Whatever you're facing...
Heaven Can Begin Now
The Waiting Room
Our eyes do not see you, but we have this excuse:
Eyes see surface, not reality.
Rumi
"This is the kingdom of heaven!" Father Brinckerhoff's words launched me on a lifelong
experiment: trying to discern heaven right where I am.
Sometimes it's easy. Driving through the Rocky Mountains when the aspens are turning yellow.
Stepping into St. Thomas Church on Fifth Avenue, the wall behind the altar thronged with
saints ascending. In such places heaven seems to shimmer just behind the visible world. In
others...
One of the tough places for me is Memorial Hospital in New York City, where John and I go for
his annual cancer checkup. The world's premier cancer center, Memorial is a bewildering
complex of buildings on Manhattan's upper east side. The Head and Neck department is on the
third floor of Sloane-Kettering. And there, in a waiting room facing a row of examining
cubicles, John and I have now spent some three hundred hours.
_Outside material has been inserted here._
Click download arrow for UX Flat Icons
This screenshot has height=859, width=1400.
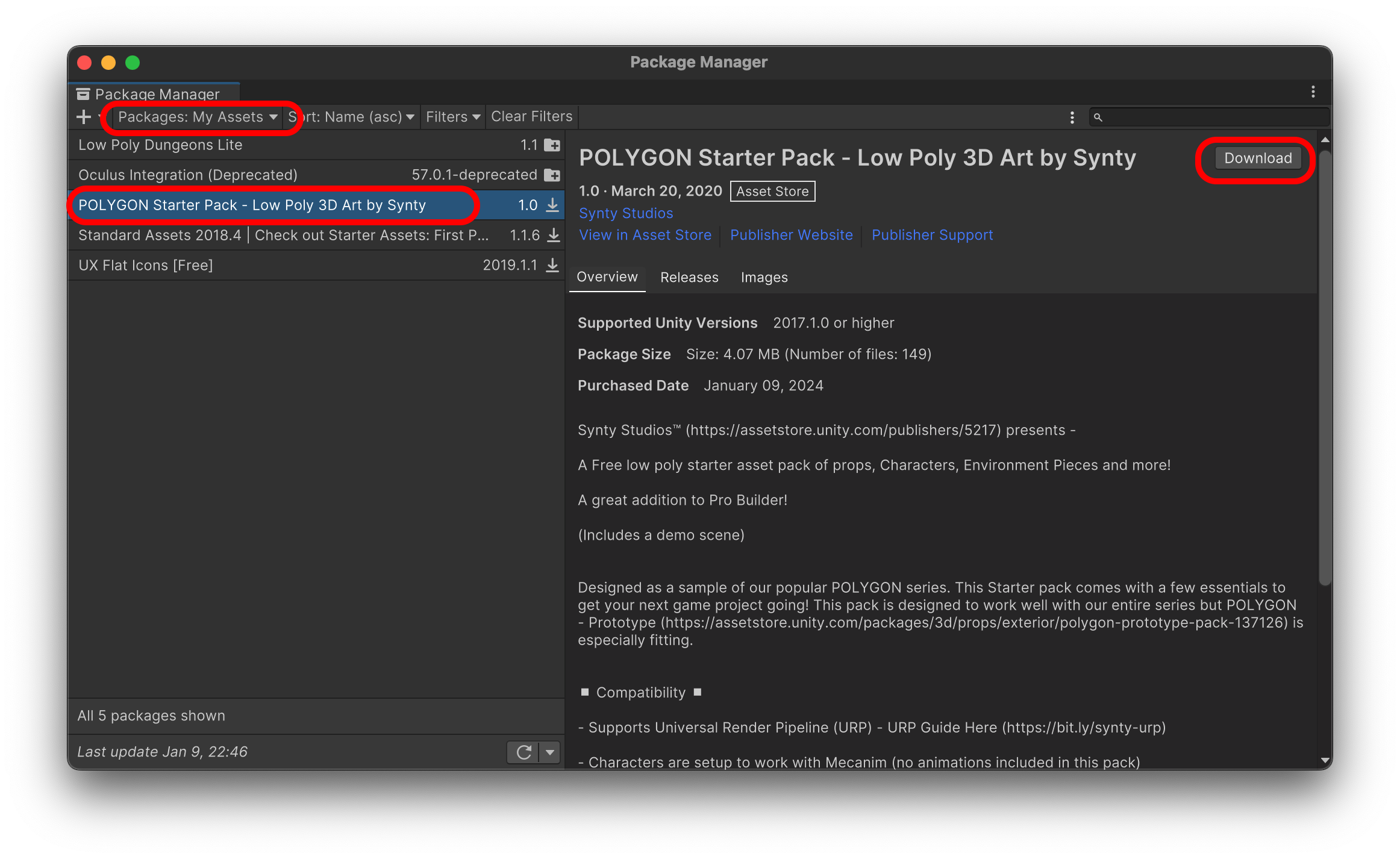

"Waiting" room is right; never less than two hours, often as many as four, while nurses and
doctors, adept at avoiding eye contact, emerge briefly from one cubicle and disappear into
the next.
What makes this place an especially unlikely precinct of heaven is that in this unit
everyone's medical problem is visible. There are bandaged eyes, swollen cheeks, lopsided
jaws - in John's case a scarred neck and a partially missing ear. There we sit, patients and
family members, isolated in our separate fears. Tables hold magazines, but few people pick
them up. Some talk in lowered voices, some hold hands. Most simply stare, unseeing, at
reproductions of Van Gogh apple trees on the walls.
Fellow Patients
I pretend to look at the pictures too as I study the people in the room. Today on our right
are two bearded Hassidim with long sideburns and flat black hats. Father and son, I decide.
To our left sit an elderly black couple. Beyond them two women in saris whisper over
the bandaged head of a little boy. Old and young, we gather in this room from all over the
world. In that way, at least, Memorial Hospital is like heaven. No nation or race excluded.
Patient records today are computerized, but in a drawer of the appointment desk is one
old-fashioned file card, ragged with years of handling. "We wouldn't throw John's card away
for anything," the receptionist tells me. John is one of the survivors, in his late seventies
now, in his midthirties when we first sat in these chairs.